Building was not maintained in a safe manner by not maintaining the fire-resistance rating of building components, affecting smoke and fire containment.
Exit signage was not maintained in a safe manner; exit signs at front and rear exits to Day Room do not illuminate.
Report Facts
Distance of emergency release switch from exit door: 11 Required maximum distance for emergency release switch: 3
Inspection Report Census: 38 Deficiencies: 7 Jan 6, 2016
Visit Reason
This report is of a Biennial Construction Survey conducted to assess compliance with the 1996 and 2005 Rules for Licensing of Adult Care Homes and the 1996 North Carolina State Building Code.
Findings
Multiple deficiencies were noted including noncompliance with building code requirements for exit door locking, lack of current sanitation and fire safety inspection reports, failure to conduct fire safety rehearsals on each shift quarterly, unsafe building maintenance such as unprotected penetrations and doors not closing properly, non-functioning exit signage, and inadequate exhaust ventilation in certain areas.
Deficiencies (7)
Description
Facility does not meet NC State Building Code requirements for exit door locking arrangements; front door lacks an on/off emergency release switch within 3 feet of the door.
Current sanitation and fire safety inspection reports were not available at the time of survey, including sanitation report, sprinkler annual inspection, and documentation of monthly kitchen range hood suppression system inspections.
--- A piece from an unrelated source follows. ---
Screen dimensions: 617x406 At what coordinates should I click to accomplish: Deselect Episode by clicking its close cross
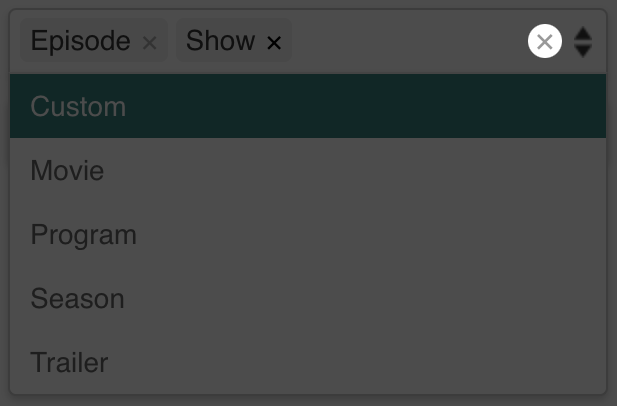(150, 42)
Fire drills are not being performed on each shift each quarter; records indicate no 3rd shift fire drills in 2nd quarter of 2015.
Building not maintained safely; multiple unprotected penetrations in walls and ceilings, gaps around doors, loose fire collars, and open ceiling hatch compromising fire-resistance rating.
Facility components not maintained operable; several doors have issues such as broken casing, wedged open, or not closing and latching properly.
Exit signage not maintained; several exit signs do not illuminate, affecting visibility in emergencies.
Building exhaust ventilation not maintained; exhaust fan in bathroom of room D6 is not working.